Was haben die ehemalige Reithalle an der Sachsenallee in Borna, die so genannte Kuchenapotheke in der Reichsstraße und die Sachsenburg in der Luckaer Straße gemeinsam? In allen drei Fällen handelt es sich um ungenutzte Freiflächen beziehungsweise marode Gebäude. Es sind Schandflecken im Bornaer Stadtbild, auf denen etwas passieren sollte. Sie sind im Brachflächenkatalog enthalten und damit Bestandteil des fortgeschriebenen Integrierten Stadtentwicklungskonzeptes (INSEK), das der Stadtrat auf seiner letzten Sitzung beschlossen hat.

Im Brachflächenkatalog werden 25 von insgesamt 106 Brachflächen im gesamten Stadtgebiet aufgelistet.
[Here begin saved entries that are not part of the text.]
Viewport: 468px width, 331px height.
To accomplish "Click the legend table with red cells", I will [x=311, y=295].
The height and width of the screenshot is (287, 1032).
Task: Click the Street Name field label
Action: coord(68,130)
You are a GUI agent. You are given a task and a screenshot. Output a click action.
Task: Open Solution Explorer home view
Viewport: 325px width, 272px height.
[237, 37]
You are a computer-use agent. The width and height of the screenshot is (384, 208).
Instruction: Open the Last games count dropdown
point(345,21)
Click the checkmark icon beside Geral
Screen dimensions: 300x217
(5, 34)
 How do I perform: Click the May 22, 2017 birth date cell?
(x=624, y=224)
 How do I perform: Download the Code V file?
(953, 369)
Die ergeben in Borna und seinen Ortsteilen immerhin eine Gesamtfläche von 70 Hektar, knapp drei Hektar davon in der Kernstadt. „Das prägt das Stadtbild Bornas maßgeblich und stellt einen erheblichen städtebaulichen Missstand dar“, heißt es dazu im Brachflächenkonzept. Die Brachen seien Folge des wirtschaftlichen und demografischen Strukturwandels, wie sich an der ehemaligen Brikettfabik Thräna ablesen lässt – auf gut Deutsch: Sie sind eine Konsequenz aus den Einwohnerverlusten und dem Ende des Bergbaus und der damit verbundenen Industrie.
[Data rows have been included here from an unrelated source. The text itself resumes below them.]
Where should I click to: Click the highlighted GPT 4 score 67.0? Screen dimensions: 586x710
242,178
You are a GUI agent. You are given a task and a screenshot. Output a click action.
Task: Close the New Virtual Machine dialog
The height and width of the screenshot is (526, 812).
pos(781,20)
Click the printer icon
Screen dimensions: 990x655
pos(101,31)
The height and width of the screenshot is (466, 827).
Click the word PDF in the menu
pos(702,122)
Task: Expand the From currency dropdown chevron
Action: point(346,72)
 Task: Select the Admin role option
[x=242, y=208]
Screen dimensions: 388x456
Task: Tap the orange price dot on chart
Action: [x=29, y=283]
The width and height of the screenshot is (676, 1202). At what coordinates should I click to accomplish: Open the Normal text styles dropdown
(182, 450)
Etwa das Grundstück Wassergasse 6/8, das derzeit als privater Parkplatz genutzt wird. Hier halten die Verfasser des Brachflächenkonzeptes eine künftige Nutzung als Wohnstandort oder durch eine öffentliche Einrichtung, aber auch die Ansiedlung von nicht störendem Gewerbe für möglich. Das gilt auch für die Sachsenburg, ein seit langem leerstehendes Wohnhaus, oder das Zwiebelhaus. Anders sieht es mit dem ehemaligen Freibad An der Wyraaue aus. Dafür kommt nach dem Ende der Bemühungen um einen Wiederaufbau der Bassins als Konsequenz des gescheiterten Bürgerentscheids vor einem knappen Jahr nur die Renaturierung in Frage.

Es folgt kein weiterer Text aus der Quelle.